Kriminelle können die geleakten Daten nutzen, um sich gegenüber Kunden als Banken, Kryptobörsen oder Trezor selbst auszugeben – per E-Mail, Telefonanruf oder sogar per Brief, warnte das Unternehmen auf X. Nutzer sollten jede Nachricht, die zu sofortigem Handeln drängt, mit äußerster Skepsis prüfen und Angaben stets über offizielle Kanäle verifizieren. Eine Wallet- Wiederherstellungsphrase darf niemals auf einer Website eingegeben werden.

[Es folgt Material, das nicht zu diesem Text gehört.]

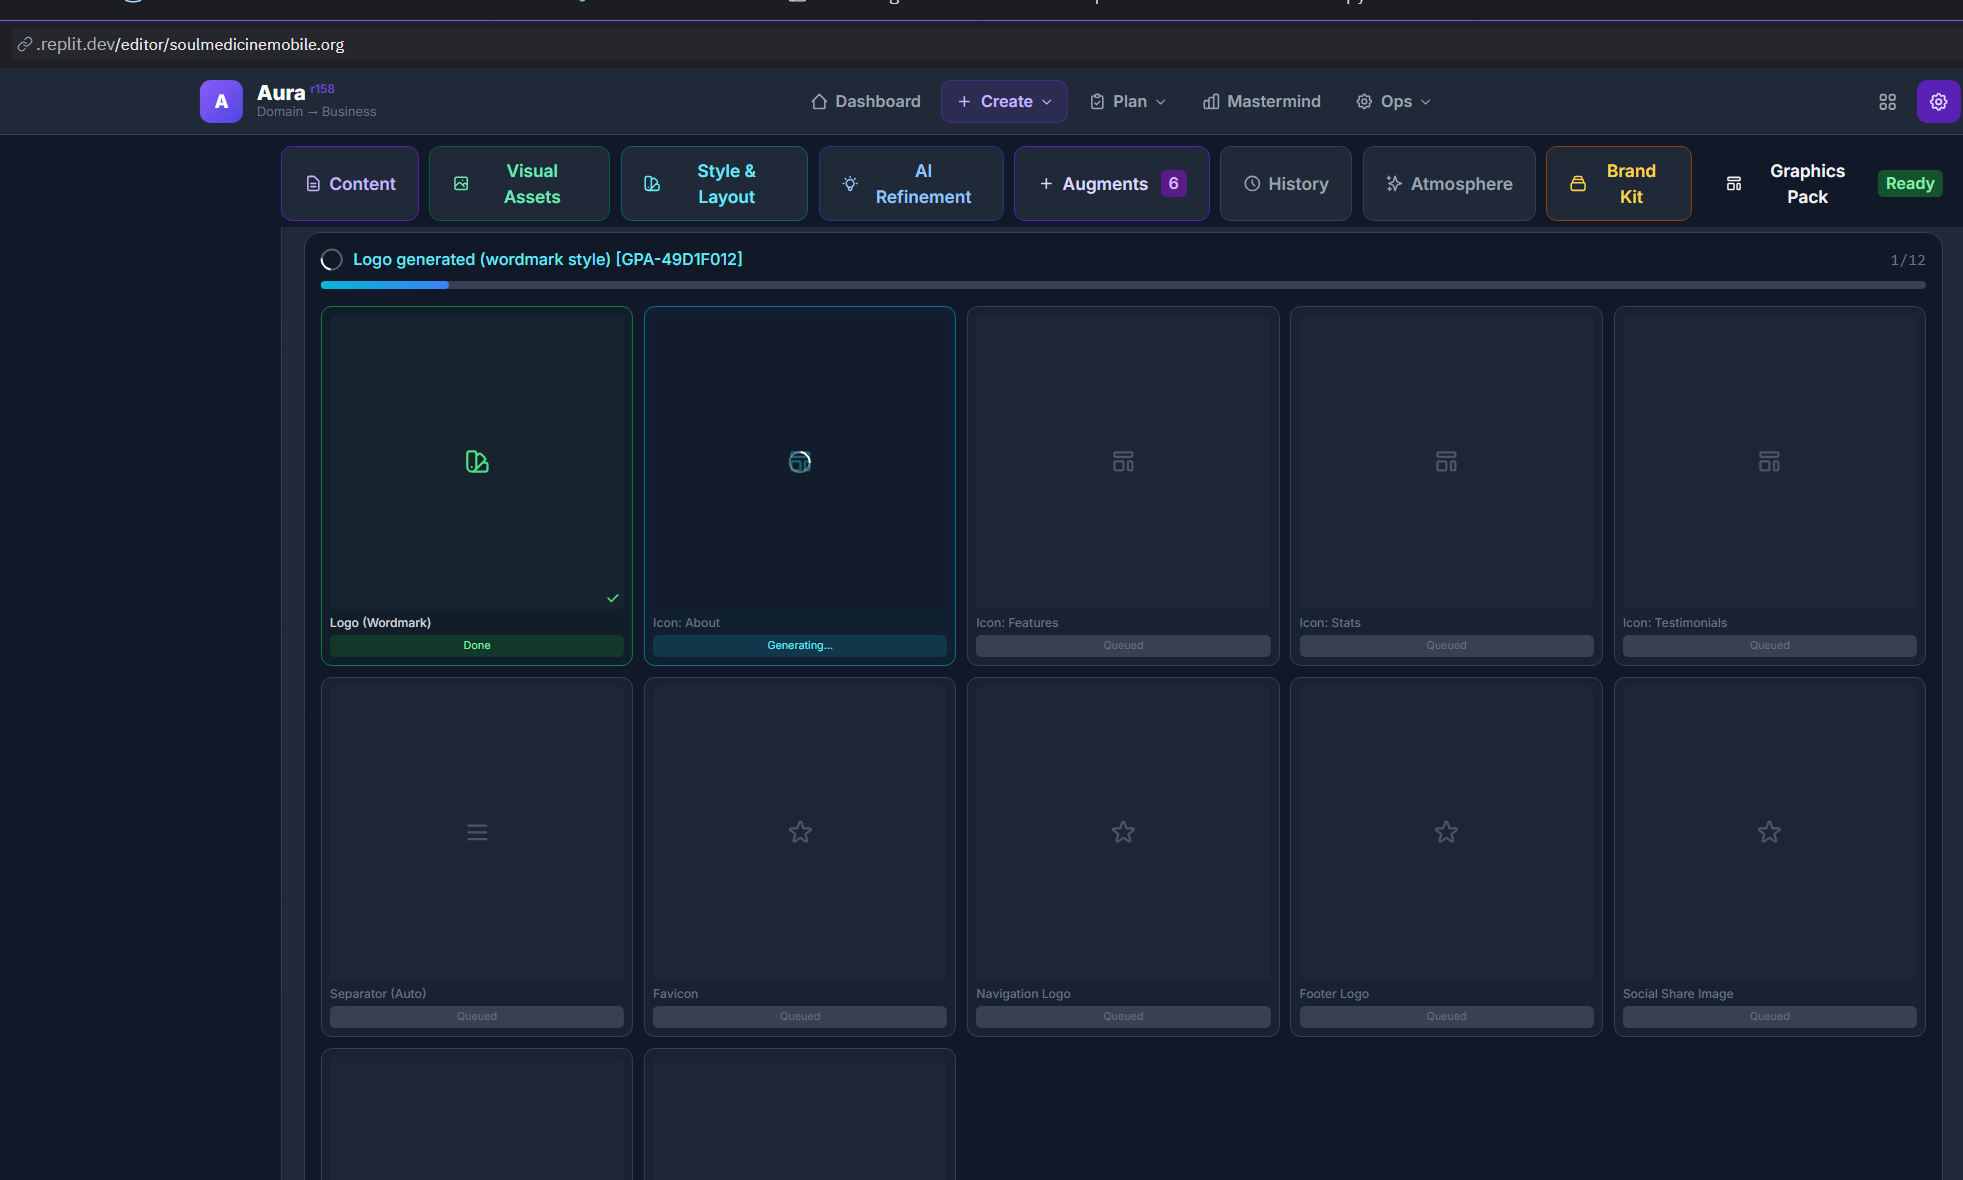
Task: Open the apps grid icon
Action: pyautogui.click(x=1887, y=102)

Branchenrivale Ledger lieferte bereits 2020 ein warnendes Beispiel: Damals wurden die Namen, Adressen und Telefonnummern von rund 272.000 Kunden veröffentlicht, woraufhin einige Betroffene sogar Erpressermails erhielten. CertiK hat in der ersten Hälfte 2026 52 physische Angriffe auf Krypto-Investoren verifiziert, nach 39 Fällen im Vorjahreszeitraum, während Chainalysis mehr als 30 Millionen US-Dollar Schadenssumme durch solche Übergriffe zählt.
Trezors Vorfallhistorie und Folgen für Wallet-Nutzer
Es ist der erste Vorfall seit der Gründung von Trezor im Jahr 2013, bei dem sowohl Telefonnummern als auch Lieferadressen von Kunden offengelegt wurden. Frühere Probleme waren enger begrenzt, etwa ein Vorfall 2024 bei einem externen Support-Portal, der Namen und E-Mail-Adressen von rund 66.000 Nutzern preisgab.
Kundengelder waren damals nicht betroffen. Trezor rät Käufern inzwischen, ihr Risiko künftig zu reduzieren – etwa durch anonyme E-Mail-Adressen, die Bezahlung in Kryptowährungen oder den Versand an ein Postfach.
Die aktuelle Offenlegung erfolgt vor dem Hintergrund der Folgen eines Firmware-Fehlers bei Coldcard, nach dem rund 233.000 Bitcoin (BTC) langfristig gehaltener Bestände bewegt wurden. Ein Teil davon stammt laut Casa von Trezor- und Ledger-Nutzern, die auf Multi-Signature-Lösungen umsteigen.
Trezor plant nun eine Option „Anonymous Delivery“ mit Abholung an Paketstationen und neutraler Verpackung. Der Start ist in der EU bis September 2026 und in den USA bis Ende des Jahres vorgesehen.